Stated problem: Swap every "Image resolution" in the records for "Screenshot size", and write the records out again with nothing else changed.
———
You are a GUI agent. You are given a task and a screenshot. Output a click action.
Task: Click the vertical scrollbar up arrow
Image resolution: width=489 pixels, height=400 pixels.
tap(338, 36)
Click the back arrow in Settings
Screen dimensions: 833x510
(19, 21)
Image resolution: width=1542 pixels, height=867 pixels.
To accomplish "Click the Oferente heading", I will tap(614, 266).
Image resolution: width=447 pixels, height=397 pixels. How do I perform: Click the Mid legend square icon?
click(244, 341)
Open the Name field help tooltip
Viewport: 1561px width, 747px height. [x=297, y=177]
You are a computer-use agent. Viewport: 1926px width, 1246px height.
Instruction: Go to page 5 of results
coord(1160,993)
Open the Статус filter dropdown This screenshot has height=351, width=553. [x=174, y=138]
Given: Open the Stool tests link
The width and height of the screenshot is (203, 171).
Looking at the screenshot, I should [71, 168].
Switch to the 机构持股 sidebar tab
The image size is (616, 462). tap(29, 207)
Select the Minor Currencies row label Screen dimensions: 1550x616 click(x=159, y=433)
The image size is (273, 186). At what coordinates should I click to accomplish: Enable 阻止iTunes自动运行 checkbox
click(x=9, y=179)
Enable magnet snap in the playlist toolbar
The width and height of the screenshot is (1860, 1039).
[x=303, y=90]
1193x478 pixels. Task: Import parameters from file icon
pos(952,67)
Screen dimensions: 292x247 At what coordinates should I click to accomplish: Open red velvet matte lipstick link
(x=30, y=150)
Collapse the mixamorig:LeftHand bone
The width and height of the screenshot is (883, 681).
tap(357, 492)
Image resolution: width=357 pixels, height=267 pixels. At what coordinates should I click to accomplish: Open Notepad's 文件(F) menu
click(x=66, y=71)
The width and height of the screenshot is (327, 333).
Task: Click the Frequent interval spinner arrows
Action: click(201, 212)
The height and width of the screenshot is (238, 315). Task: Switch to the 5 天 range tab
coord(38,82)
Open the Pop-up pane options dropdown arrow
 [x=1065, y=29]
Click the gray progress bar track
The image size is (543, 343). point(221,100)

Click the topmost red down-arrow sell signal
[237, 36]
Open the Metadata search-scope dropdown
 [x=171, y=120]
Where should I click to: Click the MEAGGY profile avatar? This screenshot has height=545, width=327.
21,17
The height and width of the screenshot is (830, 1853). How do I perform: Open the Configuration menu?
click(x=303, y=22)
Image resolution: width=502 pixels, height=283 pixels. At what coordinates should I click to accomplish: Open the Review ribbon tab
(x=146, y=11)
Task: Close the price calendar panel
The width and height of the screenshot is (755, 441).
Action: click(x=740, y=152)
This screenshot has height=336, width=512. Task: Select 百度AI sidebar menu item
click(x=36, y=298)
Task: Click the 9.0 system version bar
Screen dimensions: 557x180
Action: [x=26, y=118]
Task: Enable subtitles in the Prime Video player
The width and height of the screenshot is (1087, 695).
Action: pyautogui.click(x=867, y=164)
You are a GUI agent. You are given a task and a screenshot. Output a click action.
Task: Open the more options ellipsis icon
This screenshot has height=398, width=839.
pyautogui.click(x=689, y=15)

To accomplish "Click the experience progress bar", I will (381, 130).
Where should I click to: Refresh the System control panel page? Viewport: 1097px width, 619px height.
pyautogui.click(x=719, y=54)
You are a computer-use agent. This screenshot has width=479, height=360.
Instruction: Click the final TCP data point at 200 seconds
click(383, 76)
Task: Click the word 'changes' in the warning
———
Solution to the problem:
You are a GUI agent. You are given a task and a screenshot. Output a click action.
Task: Click the vertical scrollbar up arrow
Screenshot size: width=489 pixels, height=400 pixels.
tap(338, 36)
Click the back arrow in Settings
Screen dimensions: 833x510
(19, 21)
Screenshot size: width=1542 pixels, height=867 pixels.
To accomplish "Click the Oferente heading", I will tap(614, 266).
Screenshot size: width=447 pixels, height=397 pixels. How do I perform: Click the Mid legend square icon?
click(244, 341)
Open the Name field help tooltip
Viewport: 1561px width, 747px height. [x=297, y=177]
You are a computer-use agent. Viewport: 1926px width, 1246px height.
Instruction: Go to page 5 of results
coord(1160,993)
Open the Статус filter dropdown This screenshot has height=351, width=553. [x=174, y=138]
Given: Open the Stool tests link
The width and height of the screenshot is (203, 171).
Looking at the screenshot, I should [71, 168].
Switch to the 机构持股 sidebar tab
The image size is (616, 462). tap(29, 207)
Select the Minor Currencies row label Screen dimensions: 1550x616 click(x=159, y=433)
The image size is (273, 186). At what coordinates should I click to accomplish: Enable 阻止iTunes自动运行 checkbox
click(x=9, y=179)
Enable magnet snap in the playlist toolbar
The width and height of the screenshot is (1860, 1039).
[x=303, y=90]
1193x478 pixels. Task: Import parameters from file icon
pos(952,67)
Screen dimensions: 292x247 At what coordinates should I click to accomplish: Open red velvet matte lipstick link
(x=30, y=150)
Collapse the mixamorig:LeftHand bone
The width and height of the screenshot is (883, 681).
tap(357, 492)
Screenshot size: width=357 pixels, height=267 pixels. At what coordinates should I click to accomplish: Open Notepad's 文件(F) menu
click(x=66, y=71)
The width and height of the screenshot is (327, 333).
Task: Click the Frequent interval spinner arrows
Action: click(201, 212)
The height and width of the screenshot is (238, 315). Task: Switch to the 5 天 range tab
coord(38,82)
Open the Pop-up pane options dropdown arrow
 [x=1065, y=29]
Click the gray progress bar track
The image size is (543, 343). point(221,100)

Click the topmost red down-arrow sell signal
[237, 36]
Open the Metadata search-scope dropdown
 [x=171, y=120]
Where should I click to: Click the MEAGGY profile avatar? This screenshot has height=545, width=327.
21,17
The height and width of the screenshot is (830, 1853). How do I perform: Open the Configuration menu?
click(x=303, y=22)
Screenshot size: width=502 pixels, height=283 pixels. At what coordinates should I click to accomplish: Open the Review ribbon tab
(x=146, y=11)
Task: Close the price calendar panel
The width and height of the screenshot is (755, 441).
Action: click(x=740, y=152)
This screenshot has height=336, width=512. Task: Select 百度AI sidebar menu item
click(x=36, y=298)
Task: Click the 9.0 system version bar
Screen dimensions: 557x180
Action: [x=26, y=118]
Task: Enable subtitles in the Prime Video player
The width and height of the screenshot is (1087, 695).
Action: pyautogui.click(x=867, y=164)
You are a GUI agent. You are given a task and a screenshot. Output a click action.
Task: Open the more options ellipsis icon
This screenshot has height=398, width=839.
pyautogui.click(x=689, y=15)

To accomplish "Click the experience progress bar", I will (381, 130).
Where should I click to: Refresh the System control panel page? Viewport: 1097px width, 619px height.
pyautogui.click(x=719, y=54)
You are a computer-use agent. This screenshot has width=479, height=360.
Instruction: Click the final TCP data point at 200 seconds
click(383, 76)
Task: Click the word 'changes' in the warning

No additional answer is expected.